> **Obiettivo del compito**:
Scrivi il seguito del commento sulla crisi libica, riprendendo subito dopo la sua ultima frase.

Fino a qui la cronaca, asetticamente raccontata, dell’incontro tra il ministro italiano e quello turco. Ma la realtà dello scacchiere libico non ha nulla a che vedere con i toni concilianti e pacati di questo incontro che, da un punto di vista strettamente politico e strategico, rappresenta un nulla di fatto.

Vediamo seppure in breve di spiegarne le ragioni.

La Libia è ormai oggetto di una spartizione in zone di influenza tra la Turchia – in Tripolitania – e la Russia in Cirenaica. Il nostro paese sta semplicemente a guardare dalla finestra.

In seconda battuta, al di là della retorica diplomatica di Di Maio, l’uso della guerra sporca, cioè dei mercenari siriani da parte della Turchia e della Compagnia Wagner da parte della Russia, sta costituendo un fattore di successo militare a differenza delle vuote considerazioni della conferenza di Berlino.

In terzo luogo, mentre la Turchia – come d’altra parte la Russia – è presente dal punto di vista militare in modo estremamente rilevante e significativo, al contrario la presenza militare italiana è assolutamente irrisoria perché almeno ufficialmente ha scopi o di natura sanitaria o di assistenza alla guardia costiera. Ebbene, il fatto che durante la conferenza con il ministro degli Esteri turco, Di Maio non abbia neppure lontanamente sottolineato la necessità di una presenza militare del nostro paese per tutelare il nostro interesse nazionale dimostra in modo assolutamente evidente l’assenza di qualunque approccio realistico alla realtà conflittuale in corso.

Infatti l’assenza del nostro paese all’interno dello scacchiere libico costituisce un errore politico-strategico enorme perché avrà implicazioni a medio termine sia sulla questione dell’immigrazione, sia sulla questione energetica, al di là della credibilità della nostra compagnia petrolifera Eni.

> **Voci fornite**:
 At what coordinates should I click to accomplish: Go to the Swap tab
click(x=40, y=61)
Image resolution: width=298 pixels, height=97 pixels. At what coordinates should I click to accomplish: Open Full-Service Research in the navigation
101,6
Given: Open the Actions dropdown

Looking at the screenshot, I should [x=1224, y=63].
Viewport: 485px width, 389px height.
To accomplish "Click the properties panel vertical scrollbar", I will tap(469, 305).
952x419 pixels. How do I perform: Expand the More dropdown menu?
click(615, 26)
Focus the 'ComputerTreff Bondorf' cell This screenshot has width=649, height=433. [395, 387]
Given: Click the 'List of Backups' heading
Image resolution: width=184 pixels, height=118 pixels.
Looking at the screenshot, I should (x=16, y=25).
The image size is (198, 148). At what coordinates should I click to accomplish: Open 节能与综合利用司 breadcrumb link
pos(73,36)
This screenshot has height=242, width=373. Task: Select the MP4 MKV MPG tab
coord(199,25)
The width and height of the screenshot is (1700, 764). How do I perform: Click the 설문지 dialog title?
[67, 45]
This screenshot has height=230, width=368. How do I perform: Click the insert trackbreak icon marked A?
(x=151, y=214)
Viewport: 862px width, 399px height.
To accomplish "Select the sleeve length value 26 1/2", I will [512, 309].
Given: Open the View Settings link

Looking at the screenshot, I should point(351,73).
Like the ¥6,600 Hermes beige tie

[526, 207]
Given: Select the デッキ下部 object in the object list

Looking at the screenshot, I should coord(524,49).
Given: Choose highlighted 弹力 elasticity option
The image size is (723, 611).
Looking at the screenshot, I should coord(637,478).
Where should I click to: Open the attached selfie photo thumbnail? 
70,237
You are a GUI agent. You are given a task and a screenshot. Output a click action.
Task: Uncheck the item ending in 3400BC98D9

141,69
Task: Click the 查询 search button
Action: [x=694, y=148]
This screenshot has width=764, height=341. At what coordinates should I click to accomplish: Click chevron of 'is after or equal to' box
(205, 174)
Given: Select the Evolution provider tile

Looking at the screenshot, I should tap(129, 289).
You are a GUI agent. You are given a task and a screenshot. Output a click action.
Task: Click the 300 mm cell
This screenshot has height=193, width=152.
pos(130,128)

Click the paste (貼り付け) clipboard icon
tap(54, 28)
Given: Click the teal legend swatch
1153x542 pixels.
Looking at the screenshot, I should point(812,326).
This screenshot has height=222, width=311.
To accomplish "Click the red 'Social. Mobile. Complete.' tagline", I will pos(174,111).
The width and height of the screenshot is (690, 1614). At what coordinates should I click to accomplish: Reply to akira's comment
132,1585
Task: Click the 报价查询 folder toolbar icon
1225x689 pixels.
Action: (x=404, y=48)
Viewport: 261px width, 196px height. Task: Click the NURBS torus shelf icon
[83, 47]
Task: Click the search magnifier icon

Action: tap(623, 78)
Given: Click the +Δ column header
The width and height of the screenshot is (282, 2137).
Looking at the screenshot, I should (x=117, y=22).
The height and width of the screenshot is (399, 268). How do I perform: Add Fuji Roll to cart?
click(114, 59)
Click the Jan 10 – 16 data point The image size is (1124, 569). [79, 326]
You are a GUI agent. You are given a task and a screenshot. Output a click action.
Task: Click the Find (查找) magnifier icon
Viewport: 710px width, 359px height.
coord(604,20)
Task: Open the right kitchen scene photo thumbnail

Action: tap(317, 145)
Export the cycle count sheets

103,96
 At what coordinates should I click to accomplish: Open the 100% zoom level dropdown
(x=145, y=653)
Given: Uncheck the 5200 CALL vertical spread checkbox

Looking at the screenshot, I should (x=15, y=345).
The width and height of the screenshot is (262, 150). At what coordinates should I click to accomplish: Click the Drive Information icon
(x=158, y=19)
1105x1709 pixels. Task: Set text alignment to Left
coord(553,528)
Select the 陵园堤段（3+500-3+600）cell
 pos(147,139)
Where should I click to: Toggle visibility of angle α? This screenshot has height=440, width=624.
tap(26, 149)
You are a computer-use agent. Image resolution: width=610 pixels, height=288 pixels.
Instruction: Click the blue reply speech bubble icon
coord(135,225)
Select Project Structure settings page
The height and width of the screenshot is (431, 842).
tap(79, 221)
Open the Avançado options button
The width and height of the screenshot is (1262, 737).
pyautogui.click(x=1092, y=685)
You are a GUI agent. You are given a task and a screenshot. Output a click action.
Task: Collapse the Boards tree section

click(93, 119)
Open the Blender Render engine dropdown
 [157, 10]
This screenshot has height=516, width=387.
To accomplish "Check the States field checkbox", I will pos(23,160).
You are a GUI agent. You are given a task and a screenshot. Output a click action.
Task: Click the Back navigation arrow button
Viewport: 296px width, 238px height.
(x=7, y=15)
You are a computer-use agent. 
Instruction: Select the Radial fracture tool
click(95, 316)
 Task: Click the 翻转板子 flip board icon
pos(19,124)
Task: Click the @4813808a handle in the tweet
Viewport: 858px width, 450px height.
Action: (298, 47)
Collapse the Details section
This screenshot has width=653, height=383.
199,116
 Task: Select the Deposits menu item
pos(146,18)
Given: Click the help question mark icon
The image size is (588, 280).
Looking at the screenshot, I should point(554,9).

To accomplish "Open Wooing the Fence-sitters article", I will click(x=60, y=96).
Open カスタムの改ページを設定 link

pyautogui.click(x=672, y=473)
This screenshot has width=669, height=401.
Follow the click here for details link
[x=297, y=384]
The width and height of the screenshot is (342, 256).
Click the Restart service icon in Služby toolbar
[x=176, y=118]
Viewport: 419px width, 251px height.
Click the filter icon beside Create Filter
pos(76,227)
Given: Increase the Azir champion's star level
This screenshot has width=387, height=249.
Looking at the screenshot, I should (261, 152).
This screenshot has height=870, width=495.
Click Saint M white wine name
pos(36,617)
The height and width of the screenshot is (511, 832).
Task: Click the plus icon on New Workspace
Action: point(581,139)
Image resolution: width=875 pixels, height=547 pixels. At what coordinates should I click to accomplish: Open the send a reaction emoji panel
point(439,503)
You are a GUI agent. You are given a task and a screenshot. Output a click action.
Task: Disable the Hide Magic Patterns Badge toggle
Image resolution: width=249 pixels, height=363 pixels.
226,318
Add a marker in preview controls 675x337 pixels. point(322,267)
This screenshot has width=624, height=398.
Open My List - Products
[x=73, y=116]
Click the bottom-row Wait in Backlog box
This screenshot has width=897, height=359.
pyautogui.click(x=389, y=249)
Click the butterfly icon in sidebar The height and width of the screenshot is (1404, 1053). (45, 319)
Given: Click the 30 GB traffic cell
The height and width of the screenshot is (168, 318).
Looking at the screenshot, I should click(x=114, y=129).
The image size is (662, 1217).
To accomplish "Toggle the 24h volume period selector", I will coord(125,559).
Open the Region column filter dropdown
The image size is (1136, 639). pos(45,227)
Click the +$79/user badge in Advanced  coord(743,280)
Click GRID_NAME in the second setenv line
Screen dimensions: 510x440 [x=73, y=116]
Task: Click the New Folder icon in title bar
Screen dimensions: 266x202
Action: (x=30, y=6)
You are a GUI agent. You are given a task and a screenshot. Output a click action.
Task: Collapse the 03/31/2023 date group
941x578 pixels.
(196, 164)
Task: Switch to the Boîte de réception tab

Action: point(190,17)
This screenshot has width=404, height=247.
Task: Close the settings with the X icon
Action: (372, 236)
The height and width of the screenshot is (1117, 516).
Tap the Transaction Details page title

> **Spazio risposta**:
In quarto luogo, e questo forse è il dato più interessante da sottolineare, l’incontro che si è tenuto il 19 giugno doveva tenersi prima ma è stato rinviato poiché il ministro degli Esteri turco Mevlut Cavusoglu ha incontrato al Serraj insieme ai ministri del Tesoro e delle Finanze, Berat al Bairak, della Difesa Hulusi Akar, dell’Economia Nihat Zeybekci e ai vertici dell’intelligence per porre in essere le due infrastrutture militari turche a Misurata e al Watiya. La Turchia con spregiudicata coerenza strategica – grazie alle crescita delle infrastrutture militari e alla loro collocazione geopoliticamente rilevante – avrà non solo la possibilità di accedere agevolmente ai corridoi energetici chiave come il Golfo Persico, il Corno d’Africa, il Caucaso, il Mar Rosso e il Mar Mediterraneo, ma avrà soprattutto la possibilità di diventare un attore chiave a livello internazionale emarginando non solo l’Italia ma anche la Francia e la Grecia. Una delle ragioni di questo successo consiste, a nostro modo di vedere, nell’uso spregiudicato dello strumento militare di fronte al quale i paesi europei e l’Onu, almeno allo stato attuale, dimostrano la loro impotenza.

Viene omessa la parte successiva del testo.